Step 4: Token Truncation (`_apply_token_truncation`)

The raw search results typically exceed the LLM's context budget. This stage enforces strict token limits (max_entity_tokens, max_relation_tokens, max_total_tokens) by scoring and ranking the results and discarding lower-priority items. When reranking is enabled (enable_rerank=True), a reranker model re-scores the candidates before truncation for improved relevance.

Storage used: None (in-memory processing).

Step 5: Chunk Merging (`_merge_all_chunks`)

After truncation, the system collects the original text chunks that are linked to the surviving entities and relationships. These are merged with any vector chunks retrieved in mix mode. The merging process deduplicates chunks by ID, tracks provenance (whether a chunk was found via KG traversal or direct vector search), and applies frequency-based scoring.

Storage used:

text_chunks_db (BaseKVStorage) — resolves chunk IDs to their original text content.
knowledge_graph_inst (BaseGraphStorage) — traces entity/relationship source IDs back to chunks.
chunks_vdb (BaseVectorStorage) — used during chunk reranking when applicable.

Step 6: Context Assembly (`_build_context_str`)

The filtered entities, relationships, and text chunks are formatted into a structured text block that will serve as the LLM's context window. This context is then injected into the rag_response prompt template alongside the user's query, response type preferences, and any custom user_prompt instructions.

Storage used: None (string formatting only).

Step 7: Cache Check and LLM Invocation

Before calling the LLM, the function computes a deterministic hash from the query parameters (mode, query text, top_k, token limits, keywords, rerank flag, etc.) and checks the cache. On a cache hit, the stored response is returned immediately without an LLM call. On a cache miss, the LLM is invoked (supporting both streaming and non-streaming modes), and the response is written back to the cache for future reuse.

Storage used: hashing_kv (BaseKVStorage) — query response caching (read and write).

Step 8: Response Construction

The final response is wrapped in a QueryResult object:

Non-streaming: QueryResult(content=response_text, raw_data=context_metadata)
Streaming: QueryResult(response_iterator=async_iterator, raw_data=context_metadata, is_streaming=True)

The raw_data field carries structured metadata including the retrieved entities, relationships, chunks, keyword breakdowns, and processing statistics (counts before/after truncation, etc.).

Special return modes are also supported:

only_need_context=True: Returns just the assembled context string (no LLM call).

=====

Explore the material
a) Please say whether each statement agrees with the pipeline page, answering yes or no and quoting its deciding words: (i) Step 4 uses no storage. (ii) On a cache hit, the LLM is still called. (iii) Chunk merging deduplicates chunks by name.
b) According to the pipeline page, which storage handles query response caching in Step 7?
Work from the pipeline page alone.

Stored items
=====

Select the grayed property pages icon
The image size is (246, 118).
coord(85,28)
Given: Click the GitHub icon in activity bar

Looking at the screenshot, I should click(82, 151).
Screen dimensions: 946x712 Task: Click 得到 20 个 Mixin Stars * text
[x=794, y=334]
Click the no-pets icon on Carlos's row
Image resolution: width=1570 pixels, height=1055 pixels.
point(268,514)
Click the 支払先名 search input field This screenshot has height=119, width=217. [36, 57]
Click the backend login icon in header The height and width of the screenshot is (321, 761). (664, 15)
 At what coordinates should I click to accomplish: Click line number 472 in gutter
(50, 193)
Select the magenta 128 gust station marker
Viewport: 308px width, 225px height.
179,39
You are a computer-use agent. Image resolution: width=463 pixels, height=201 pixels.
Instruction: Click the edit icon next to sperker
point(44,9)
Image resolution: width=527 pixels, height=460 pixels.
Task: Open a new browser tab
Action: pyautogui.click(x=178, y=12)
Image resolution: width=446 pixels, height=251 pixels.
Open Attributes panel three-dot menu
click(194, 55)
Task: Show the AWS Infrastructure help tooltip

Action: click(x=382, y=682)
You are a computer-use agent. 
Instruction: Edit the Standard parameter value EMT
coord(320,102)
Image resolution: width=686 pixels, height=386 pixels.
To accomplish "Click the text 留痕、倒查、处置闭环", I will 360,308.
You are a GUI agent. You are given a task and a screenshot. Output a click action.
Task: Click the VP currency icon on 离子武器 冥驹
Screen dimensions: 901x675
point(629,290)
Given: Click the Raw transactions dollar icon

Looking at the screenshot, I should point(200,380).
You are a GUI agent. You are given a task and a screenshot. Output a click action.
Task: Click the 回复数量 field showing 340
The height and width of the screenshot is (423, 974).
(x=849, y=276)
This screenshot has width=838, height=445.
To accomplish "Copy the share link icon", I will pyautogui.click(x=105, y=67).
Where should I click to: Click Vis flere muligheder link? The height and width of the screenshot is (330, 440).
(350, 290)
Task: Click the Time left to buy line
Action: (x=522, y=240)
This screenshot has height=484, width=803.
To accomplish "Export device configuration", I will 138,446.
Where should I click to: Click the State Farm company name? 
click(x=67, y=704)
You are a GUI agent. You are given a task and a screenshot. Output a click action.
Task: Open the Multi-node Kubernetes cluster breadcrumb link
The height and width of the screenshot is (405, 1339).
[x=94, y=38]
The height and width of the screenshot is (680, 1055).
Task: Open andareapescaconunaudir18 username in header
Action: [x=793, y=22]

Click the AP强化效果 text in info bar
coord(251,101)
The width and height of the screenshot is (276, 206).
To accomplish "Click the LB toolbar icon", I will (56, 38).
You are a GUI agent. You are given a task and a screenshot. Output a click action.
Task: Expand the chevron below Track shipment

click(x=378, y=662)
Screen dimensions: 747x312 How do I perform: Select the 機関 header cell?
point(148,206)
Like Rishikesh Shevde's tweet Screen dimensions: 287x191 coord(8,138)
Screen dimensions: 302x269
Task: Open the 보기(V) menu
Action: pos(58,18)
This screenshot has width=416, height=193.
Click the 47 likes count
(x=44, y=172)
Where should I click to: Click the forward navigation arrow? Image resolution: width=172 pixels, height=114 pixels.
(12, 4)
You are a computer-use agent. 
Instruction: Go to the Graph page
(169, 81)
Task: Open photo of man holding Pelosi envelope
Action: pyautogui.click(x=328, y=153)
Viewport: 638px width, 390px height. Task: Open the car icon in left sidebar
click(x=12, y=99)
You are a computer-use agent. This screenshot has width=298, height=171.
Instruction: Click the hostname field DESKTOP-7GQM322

=====

Task-by-task outputs
a)
(i) Yes: "Storage used: None (in-memory processing)."
(ii) No: "On a cache hit, the stored response is returned immediately without an LLM call."
(iii) No: "The merging process deduplicates chunks by ID"

b) hashing_kv (BaseKVStorage), for both reading and writing.